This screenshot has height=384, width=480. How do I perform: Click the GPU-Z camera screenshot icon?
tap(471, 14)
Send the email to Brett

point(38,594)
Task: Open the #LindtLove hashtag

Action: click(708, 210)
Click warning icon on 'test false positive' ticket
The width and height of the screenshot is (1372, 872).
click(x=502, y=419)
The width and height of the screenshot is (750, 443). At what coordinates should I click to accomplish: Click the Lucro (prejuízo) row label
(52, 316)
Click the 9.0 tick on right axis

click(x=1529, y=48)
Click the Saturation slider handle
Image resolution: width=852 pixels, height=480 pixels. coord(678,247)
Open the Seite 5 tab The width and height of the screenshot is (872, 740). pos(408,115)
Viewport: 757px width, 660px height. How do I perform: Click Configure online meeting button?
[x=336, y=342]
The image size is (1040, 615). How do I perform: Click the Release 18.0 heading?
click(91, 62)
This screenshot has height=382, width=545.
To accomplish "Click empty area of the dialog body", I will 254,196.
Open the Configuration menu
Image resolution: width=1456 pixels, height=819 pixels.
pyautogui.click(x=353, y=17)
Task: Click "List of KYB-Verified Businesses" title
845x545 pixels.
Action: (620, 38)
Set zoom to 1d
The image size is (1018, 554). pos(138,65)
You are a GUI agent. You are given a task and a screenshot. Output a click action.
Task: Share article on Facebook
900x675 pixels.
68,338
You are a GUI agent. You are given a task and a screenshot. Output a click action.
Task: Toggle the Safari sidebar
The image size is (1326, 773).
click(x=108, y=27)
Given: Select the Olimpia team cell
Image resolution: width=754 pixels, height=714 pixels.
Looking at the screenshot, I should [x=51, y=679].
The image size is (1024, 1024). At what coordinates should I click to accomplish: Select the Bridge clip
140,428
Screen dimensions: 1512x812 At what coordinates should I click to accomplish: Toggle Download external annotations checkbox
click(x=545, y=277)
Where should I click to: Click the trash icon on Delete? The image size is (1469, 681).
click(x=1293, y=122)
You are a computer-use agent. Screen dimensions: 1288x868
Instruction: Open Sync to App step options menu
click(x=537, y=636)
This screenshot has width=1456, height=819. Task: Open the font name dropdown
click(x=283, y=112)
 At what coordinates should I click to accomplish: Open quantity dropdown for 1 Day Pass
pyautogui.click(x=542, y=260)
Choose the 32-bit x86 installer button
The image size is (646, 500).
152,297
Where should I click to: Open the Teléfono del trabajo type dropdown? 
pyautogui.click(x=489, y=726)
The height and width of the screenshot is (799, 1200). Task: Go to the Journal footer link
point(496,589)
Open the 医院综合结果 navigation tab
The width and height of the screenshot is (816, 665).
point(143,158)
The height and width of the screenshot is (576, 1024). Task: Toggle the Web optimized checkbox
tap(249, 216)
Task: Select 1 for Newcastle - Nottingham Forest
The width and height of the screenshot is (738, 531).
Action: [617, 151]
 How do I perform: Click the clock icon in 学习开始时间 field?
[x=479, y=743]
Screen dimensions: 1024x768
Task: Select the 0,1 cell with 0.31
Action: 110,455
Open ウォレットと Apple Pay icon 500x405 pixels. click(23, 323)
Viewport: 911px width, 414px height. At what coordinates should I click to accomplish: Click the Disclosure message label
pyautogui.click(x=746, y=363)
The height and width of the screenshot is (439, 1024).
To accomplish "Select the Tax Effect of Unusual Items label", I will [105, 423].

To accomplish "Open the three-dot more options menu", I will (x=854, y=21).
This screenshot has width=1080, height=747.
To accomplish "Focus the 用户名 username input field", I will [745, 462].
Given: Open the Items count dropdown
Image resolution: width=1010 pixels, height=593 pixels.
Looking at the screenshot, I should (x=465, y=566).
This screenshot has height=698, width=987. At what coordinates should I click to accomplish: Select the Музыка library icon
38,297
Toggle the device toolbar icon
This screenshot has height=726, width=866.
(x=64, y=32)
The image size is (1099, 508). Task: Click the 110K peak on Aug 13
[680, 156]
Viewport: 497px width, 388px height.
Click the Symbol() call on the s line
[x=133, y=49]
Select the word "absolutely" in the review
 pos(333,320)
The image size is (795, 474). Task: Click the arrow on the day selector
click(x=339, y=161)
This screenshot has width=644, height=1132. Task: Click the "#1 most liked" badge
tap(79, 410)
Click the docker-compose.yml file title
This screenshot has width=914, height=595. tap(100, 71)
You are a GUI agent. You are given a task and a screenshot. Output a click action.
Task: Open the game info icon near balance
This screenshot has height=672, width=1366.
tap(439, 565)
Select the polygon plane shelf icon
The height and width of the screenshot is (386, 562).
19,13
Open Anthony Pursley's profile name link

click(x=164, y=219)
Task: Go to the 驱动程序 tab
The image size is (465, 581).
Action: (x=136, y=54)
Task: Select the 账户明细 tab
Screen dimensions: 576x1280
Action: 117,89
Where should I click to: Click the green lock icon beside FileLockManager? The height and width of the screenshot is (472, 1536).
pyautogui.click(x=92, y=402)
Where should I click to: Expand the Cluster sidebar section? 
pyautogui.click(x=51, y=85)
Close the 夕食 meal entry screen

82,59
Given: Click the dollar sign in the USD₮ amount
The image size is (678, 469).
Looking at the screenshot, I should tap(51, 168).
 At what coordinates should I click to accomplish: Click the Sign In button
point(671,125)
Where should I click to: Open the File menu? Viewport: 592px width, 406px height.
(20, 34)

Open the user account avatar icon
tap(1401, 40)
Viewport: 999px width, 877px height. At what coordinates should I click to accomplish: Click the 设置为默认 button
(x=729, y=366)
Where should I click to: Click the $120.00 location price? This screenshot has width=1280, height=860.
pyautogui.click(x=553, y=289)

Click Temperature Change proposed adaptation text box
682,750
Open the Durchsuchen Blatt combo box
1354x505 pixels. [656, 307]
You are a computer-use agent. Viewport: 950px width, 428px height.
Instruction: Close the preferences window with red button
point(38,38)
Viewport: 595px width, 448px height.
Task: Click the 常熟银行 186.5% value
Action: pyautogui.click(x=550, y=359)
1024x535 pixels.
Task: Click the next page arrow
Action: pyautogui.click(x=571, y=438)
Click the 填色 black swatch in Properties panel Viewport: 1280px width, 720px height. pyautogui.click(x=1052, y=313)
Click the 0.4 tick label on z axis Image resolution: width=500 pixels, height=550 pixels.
--------------------------------------------------
▸ **Что сделать**
Перепишите все пункты выше слово в слово, ничего в них не меняя.

▸ **Письменный ответ**
This screenshot has height=384, width=480. How do I perform: Click the GPU-Z camera screenshot icon?
tap(471, 14)
Send the email to Brett

point(38,594)
Task: Open the #LindtLove hashtag

Action: click(708, 210)
Click warning icon on 'test false positive' ticket
The width and height of the screenshot is (1372, 872).
click(x=502, y=419)
The width and height of the screenshot is (750, 443). At what coordinates should I click to accomplish: Click the Lucro (prejuízo) row label
(52, 316)
Click the 9.0 tick on right axis

click(x=1529, y=48)
Click the Saturation slider handle
Image resolution: width=852 pixels, height=480 pixels. coord(678,247)
Open the Seite 5 tab The width and height of the screenshot is (872, 740). pos(408,115)
Viewport: 757px width, 660px height. How do I perform: Click Configure online meeting button?
[x=336, y=342]
The image size is (1040, 615). How do I perform: Click the Release 18.0 heading?
click(91, 62)
This screenshot has height=382, width=545.
To accomplish "Click empty area of the dialog body", I will 254,196.
Open the Configuration menu
Image resolution: width=1456 pixels, height=819 pixels.
pyautogui.click(x=353, y=17)
Task: Click "List of KYB-Verified Businesses" title
845x545 pixels.
Action: (620, 38)
Set zoom to 1d
The image size is (1018, 554). pos(138,65)
You are a GUI agent. You are given a task and a screenshot. Output a click action.
Task: Share article on Facebook
900x675 pixels.
68,338
You are a GUI agent. You are given a task and a screenshot. Output a click action.
Task: Toggle the Safari sidebar
The image size is (1326, 773).
click(x=108, y=27)
Given: Select the Olimpia team cell
Image resolution: width=754 pixels, height=714 pixels.
Looking at the screenshot, I should [x=51, y=679].
The image size is (1024, 1024). At what coordinates should I click to accomplish: Select the Bridge clip
140,428
Screen dimensions: 1512x812 At what coordinates should I click to accomplish: Toggle Download external annotations checkbox
click(x=545, y=277)
Where should I click to: Click the trash icon on Delete? The image size is (1469, 681).
click(x=1293, y=122)
You are a computer-use agent. Screen dimensions: 1288x868
Instruction: Open Sync to App step options menu
click(x=537, y=636)
This screenshot has width=1456, height=819. Task: Open the font name dropdown
click(x=283, y=112)
 At what coordinates should I click to accomplish: Open quantity dropdown for 1 Day Pass
pyautogui.click(x=542, y=260)
Choose the 32-bit x86 installer button
The image size is (646, 500).
152,297
Where should I click to: Open the Teléfono del trabajo type dropdown? 
pyautogui.click(x=489, y=726)
The height and width of the screenshot is (799, 1200). Task: Go to the Journal footer link
point(496,589)
Open the 医院综合结果 navigation tab
The width and height of the screenshot is (816, 665).
point(143,158)
The height and width of the screenshot is (576, 1024). Task: Toggle the Web optimized checkbox
tap(249, 216)
Task: Select 1 for Newcastle - Nottingham Forest
The width and height of the screenshot is (738, 531).
Action: [617, 151]
 How do I perform: Click the clock icon in 学习开始时间 field?
[x=479, y=743]
Screen dimensions: 1024x768
Task: Select the 0,1 cell with 0.31
Action: 110,455
Open ウォレットと Apple Pay icon 500x405 pixels. click(23, 323)
Viewport: 911px width, 414px height. At what coordinates should I click to accomplish: Click the Disclosure message label
pyautogui.click(x=746, y=363)
The height and width of the screenshot is (439, 1024).
To accomplish "Select the Tax Effect of Unusual Items label", I will [105, 423].

To accomplish "Open the three-dot more options menu", I will (x=854, y=21).
This screenshot has width=1080, height=747.
To accomplish "Focus the 用户名 username input field", I will [745, 462].
Given: Open the Items count dropdown
Image resolution: width=1010 pixels, height=593 pixels.
Looking at the screenshot, I should (x=465, y=566).
This screenshot has height=698, width=987. At what coordinates should I click to accomplish: Select the Музыка library icon
38,297
Toggle the device toolbar icon
This screenshot has height=726, width=866.
(x=64, y=32)
The image size is (1099, 508). Task: Click the 110K peak on Aug 13
[680, 156]
Viewport: 497px width, 388px height.
Click the Symbol() call on the s line
[x=133, y=49]
Select the word "absolutely" in the review
 pos(333,320)
The image size is (795, 474). Task: Click the arrow on the day selector
click(x=339, y=161)
This screenshot has width=644, height=1132. Task: Click the "#1 most liked" badge
tap(79, 410)
Click the docker-compose.yml file title
This screenshot has width=914, height=595. tap(100, 71)
You are a GUI agent. You are given a task and a screenshot. Output a click action.
Task: Open the game info icon near balance
This screenshot has height=672, width=1366.
tap(439, 565)
Select the polygon plane shelf icon
The height and width of the screenshot is (386, 562).
19,13
Open Anthony Pursley's profile name link

click(x=164, y=219)
Task: Go to the 驱动程序 tab
The image size is (465, 581).
Action: (x=136, y=54)
Task: Select the 账户明细 tab
Screen dimensions: 576x1280
Action: 117,89
Where should I click to: Click the green lock icon beside FileLockManager? The height and width of the screenshot is (472, 1536).
pyautogui.click(x=92, y=402)
Where should I click to: Expand the Cluster sidebar section? 
pyautogui.click(x=51, y=85)
Close the 夕食 meal entry screen

82,59
Given: Click the dollar sign in the USD₮ amount
The image size is (678, 469).
Looking at the screenshot, I should tap(51, 168).
 At what coordinates should I click to accomplish: Click the Sign In button
point(671,125)
Where should I click to: Open the File menu? Viewport: 592px width, 406px height.
(20, 34)

Open the user account avatar icon
tap(1401, 40)
Viewport: 999px width, 877px height. At what coordinates should I click to accomplish: Click the 设置为默认 button
(x=729, y=366)
Where should I click to: Click the $120.00 location price? This screenshot has width=1280, height=860.
pyautogui.click(x=553, y=289)

Click Temperature Change proposed adaptation text box
682,750
Open the Durchsuchen Blatt combo box
1354x505 pixels. [656, 307]
You are a computer-use agent. Viewport: 950px width, 428px height.
Instruction: Close the preferences window with red button
point(38,38)
Viewport: 595px width, 448px height.
Task: Click the 常熟银行 186.5% value
Action: pyautogui.click(x=550, y=359)
1024x535 pixels.
Task: Click the next page arrow
Action: pyautogui.click(x=571, y=438)
Click the 填色 black swatch in Properties panel Viewport: 1280px width, 720px height. pyautogui.click(x=1052, y=313)
Click the 0.4 tick label on z axis Image resolution: width=500 pixels, height=550 pixels.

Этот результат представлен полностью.